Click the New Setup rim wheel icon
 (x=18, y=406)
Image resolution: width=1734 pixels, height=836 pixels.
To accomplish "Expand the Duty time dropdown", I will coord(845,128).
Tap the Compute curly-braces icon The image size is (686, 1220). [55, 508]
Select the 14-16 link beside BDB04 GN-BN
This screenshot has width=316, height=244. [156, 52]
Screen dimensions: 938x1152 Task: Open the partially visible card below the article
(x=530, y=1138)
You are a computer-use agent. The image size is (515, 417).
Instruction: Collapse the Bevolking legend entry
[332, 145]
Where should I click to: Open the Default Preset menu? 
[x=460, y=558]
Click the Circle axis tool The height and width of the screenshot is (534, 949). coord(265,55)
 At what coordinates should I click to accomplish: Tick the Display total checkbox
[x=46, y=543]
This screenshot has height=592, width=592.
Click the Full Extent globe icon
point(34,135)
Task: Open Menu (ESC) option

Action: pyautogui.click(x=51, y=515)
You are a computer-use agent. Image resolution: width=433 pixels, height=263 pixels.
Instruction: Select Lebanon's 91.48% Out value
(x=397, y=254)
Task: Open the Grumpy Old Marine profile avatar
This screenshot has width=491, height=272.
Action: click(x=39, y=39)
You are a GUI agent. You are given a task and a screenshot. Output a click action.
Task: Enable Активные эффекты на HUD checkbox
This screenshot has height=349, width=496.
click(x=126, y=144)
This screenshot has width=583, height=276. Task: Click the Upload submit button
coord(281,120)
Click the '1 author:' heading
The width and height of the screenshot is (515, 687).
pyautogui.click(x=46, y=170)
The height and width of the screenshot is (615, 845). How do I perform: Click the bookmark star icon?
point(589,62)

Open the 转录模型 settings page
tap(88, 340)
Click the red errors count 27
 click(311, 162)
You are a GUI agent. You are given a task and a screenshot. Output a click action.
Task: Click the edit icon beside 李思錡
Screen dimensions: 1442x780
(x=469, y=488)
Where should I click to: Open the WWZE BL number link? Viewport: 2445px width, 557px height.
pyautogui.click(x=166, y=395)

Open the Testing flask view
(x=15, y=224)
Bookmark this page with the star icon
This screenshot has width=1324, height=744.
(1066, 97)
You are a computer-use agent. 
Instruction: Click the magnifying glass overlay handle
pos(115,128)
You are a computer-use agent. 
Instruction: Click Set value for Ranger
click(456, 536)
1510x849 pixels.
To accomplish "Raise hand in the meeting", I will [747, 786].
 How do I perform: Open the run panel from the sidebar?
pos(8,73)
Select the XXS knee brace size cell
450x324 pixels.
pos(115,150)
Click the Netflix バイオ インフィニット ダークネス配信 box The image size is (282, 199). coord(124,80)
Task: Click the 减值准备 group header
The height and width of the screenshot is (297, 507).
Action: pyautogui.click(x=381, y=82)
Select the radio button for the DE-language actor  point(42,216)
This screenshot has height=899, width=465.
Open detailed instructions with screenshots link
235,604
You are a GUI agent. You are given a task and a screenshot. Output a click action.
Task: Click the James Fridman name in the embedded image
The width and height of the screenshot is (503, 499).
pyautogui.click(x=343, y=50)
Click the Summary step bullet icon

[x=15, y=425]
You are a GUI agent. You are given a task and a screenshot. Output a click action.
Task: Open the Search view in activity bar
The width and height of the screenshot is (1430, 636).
======
__WHAT TO PRODUCE__
When the entries above show the word "resolution" in a line, copy that line out.

__COMPLETED EXERCISE__
Image resolution: width=1734 pixels, height=836 pixels.
You are a computer-use agent. Image resolution: width=433 pixels, height=263 pixels.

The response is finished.